A plurality believed the city was headed in the wrong direction under Mayor de Blasio. They listed mass transit, homelessness and poverty as top concerns. More than 60 percent reported regularly voting in local and statewide elections — far higher than the roughly 22 percent of registered New York City Democrats — nearly 700,000 in total — who voted in the 2013 mayoral primary, the most recent with no incumbent running.

Even so, business leaders believe their employees can do better.

On Jan. 25, David Solomon, the chief executive of Goldman Sachs and a resident of the Soho neighborhood of Manhattan, emailed his New York City employees to alert them of the June 22 primary, the Feb. 14 deadline to declare party affiliation, and the May 28 deadline to register to vote in a primary election.
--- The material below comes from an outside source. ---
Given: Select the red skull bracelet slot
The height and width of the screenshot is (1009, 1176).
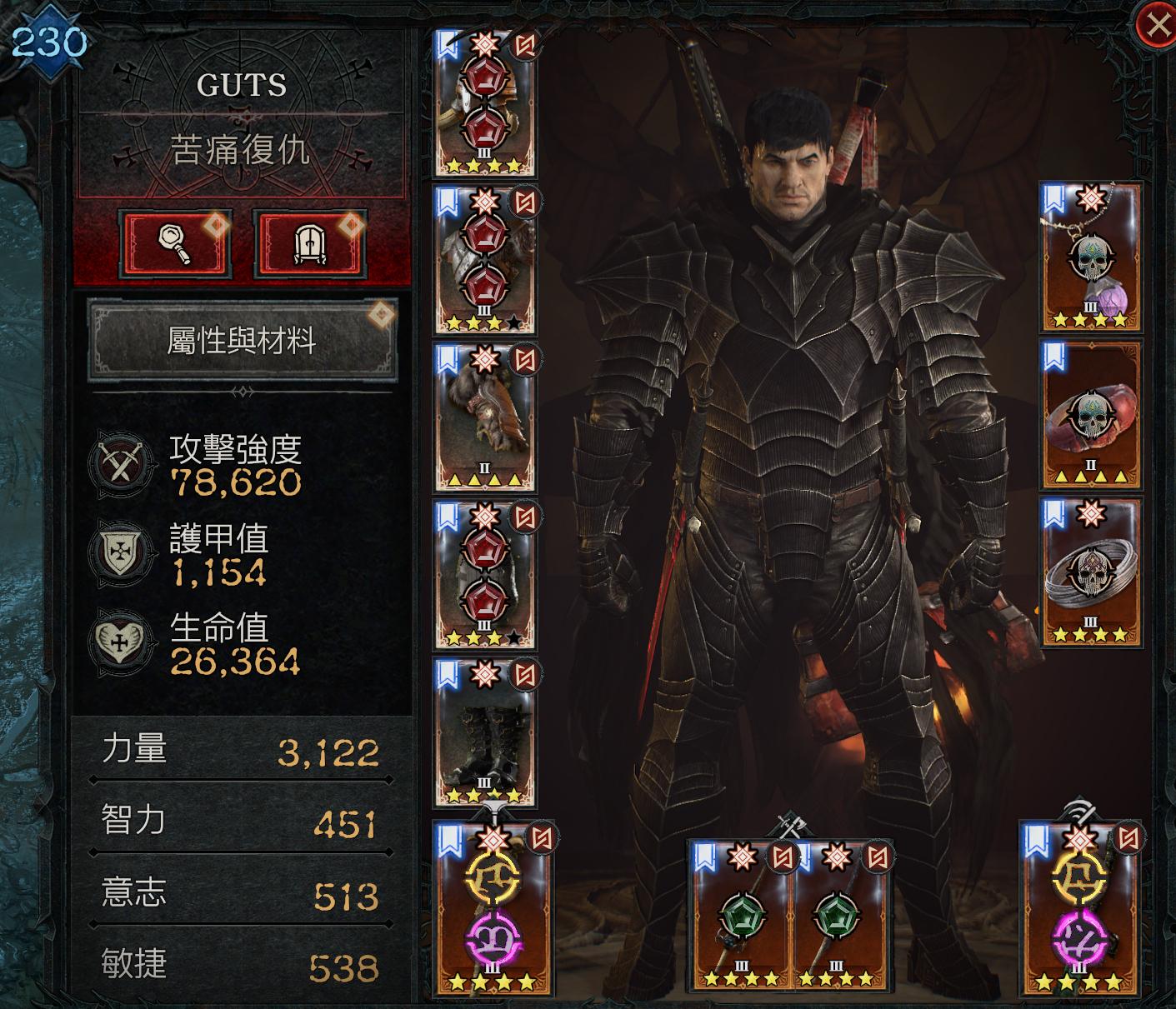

Under New York’s closed primary system, voters must register with a political party by Valentine’s Day to be eligible to participate in that party’s primary.

“This is a crucial time for the city: New Yorkers all want to see the vibrant community they call home thrive once again, and I know that many of our people feel passionately, as you did last November, about ensuring that your voice is heard as part of the democratic process,” Mr. Solomon wrote to his company’s nearly 5,200 employees in New York City.

Mr. Solomon, who has contributed to both Republican and Democratic candidates on the federal level, declined further comment.

But his refrain was echoed by business leaders across the city. Many offered their employees paid time off to vote.

“We can all agree, now is a crucial moment for New York City, and we need to elect a strong leader,” Michael Roth, the chairman of Interpublic, the marketing firm, wrote in a Jan. 14 email.

Kenneth Sherrill, a professor emeritus of political science at Hunter College, argued that the business leaders’ effort, if successful, could help swing both the Democratic and Republican mayoral primaries toward the center. In recent years, the city’s once-moderate Republican Party has become dominated by supporters of Donald Trump, the former president.

“Many of the policies of the Trump administration and of the Freedom Caucus and the extreme right of the Republican Party are bad for business, bad for the financial industry,” Professor Sherrill said. “And they should be interested in making sure that the Republican nominee is not a Trumpite.”

George Walker, the chief executive of Neuberger Berman and a lifelong Republican, supported the Republicans Kelly Loeffler and David Perdue in the Georgia Senate races, but said he had also raised money for President Biden.

A Greenwich Village resident, Mr. Walker said this was the first time his firm had engaged in a get-out-the-vote effort for a mayoral election, and that it was driven by the crises facing New York City. He spoke by phone from his Midtown office, above a Sixth Avenue that was almost entirely free of traffic. His children are attending school remotely. Several of his employees are working from their second homes in Florida and want to permanently relocate there.

He said the company was being “super careful” to be nonpartisan in its voter outreach efforts, but that people would still see “ghosts” where they did not exist.

“People will see this as big business trying to play the role that corporate C.E.O.s may have played 50 years ago, but this is about supporting our troops,” Mr. Walker said. “That’s where it begins and ends.”